You can fly into Ljubljana, rent a car and drive ninety minutes to the coast. Alternatively, take a cheap flight to the little known Italian city of Trieste, set less than an hour from the Slovenian border. There are few issues crossing from Italy into Slovenia, in fact many Italians still live in this region and the two cultures have effectively blended together.

Festival season

May is the start of the European festival season. My mates and I stumbled upon one right after crossing the Slovenian border, in a pretty town called Izola. The beer and artichoke gelato were enticing, but what I kept focusing on was the live band showcasing the traditional regional music. Being a former player myself, the single-string washtub bass was the real highlight!

Seaside views

The coastal views were incredible. I witnessed a mix of seaside bliss and lush greenery. I’ve heard the Slovenian landscapes are some of the best in Europe, and I can’t disagree.

view of slovenian coast

view of slovenian coast

Classical music

What is this song? I know I’ve heard it but I can’t place where. I caught this free show in the main square of Piran, complete with an enthusiastic composer and a beautiful backdrop of the colorful buildings.
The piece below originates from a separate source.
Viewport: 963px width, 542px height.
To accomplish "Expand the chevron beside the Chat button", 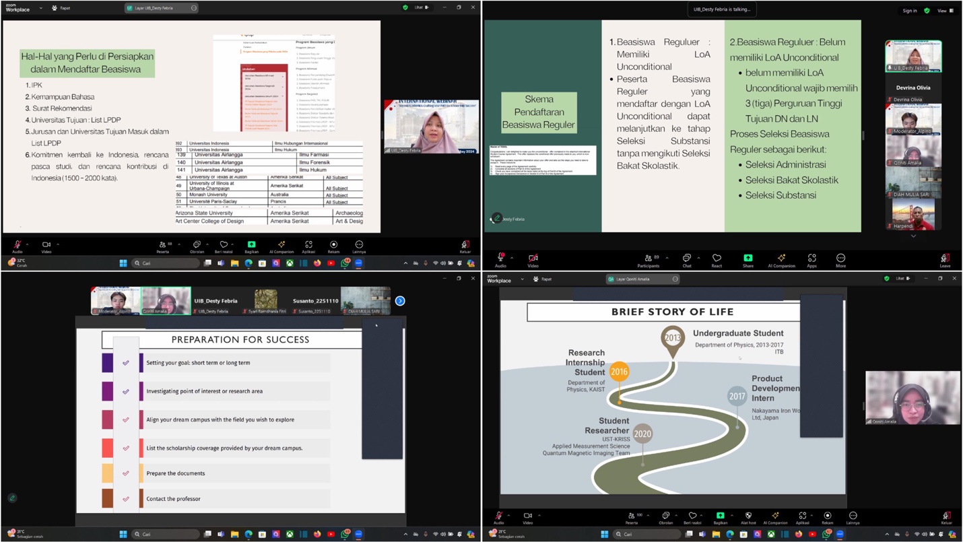I will pos(698,257).
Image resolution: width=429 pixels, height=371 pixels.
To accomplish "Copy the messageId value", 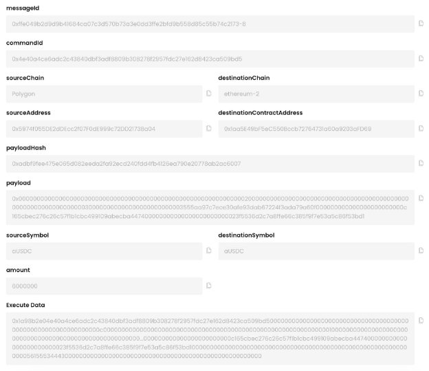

First experience with truffles

And maybe the last? I love the idea of truffle hunts, where dogs or pigs sniff them out and start digging. However, this expensive, upscale cuisine is just a bit too strong for my palate. The intense mushroom flavor predominates over the taste of other ingredients, and the odor even wafts onto adjacent plates.

Playtime at the beach

Slovenia isn’t typically known for its beaches, but a local pointed us in the direction of a really nice one. It was packed with sunbathers and multiple cafe options, and also a playground for kids…and adults? I never pass up the opportunity to act younger!

playground on slovenian beach

Car-free Piran

For those who dislike driving, put Piran on your bucket list. This is the most picturesque town on the Slovenian coast, maybe in part due to the lack of automobile pollution. Before arriving in Piran, you need to park your car in a garage and shuttle into town. For a serene seaside experience, this is the perfect place to spend the night.

piran, a lovely slovenian town

Underrated drink culture

Slovenia is already known for Lasko, one of the best local brews in Europe, in my opinion. On the coast you can also find the famous Istrian wine, and the ‘Hugo’, a refreshing summer drink that combines Prosecco with mint.

Sunset

Piran was beautiful this time of day. The light radiated off the water perfectly, completing the transition from the chill vibe of daytime to the more vibrant nightlife.

slovenian sunset

Midnight dances

I wrote previously of the kolo, a traditional folk dance in Slovenia that involves people forming a circle and dancing within its framework. Following an intimate dinner in Piran, a midnight walk was made more magical by witnessing a kolo in the main square.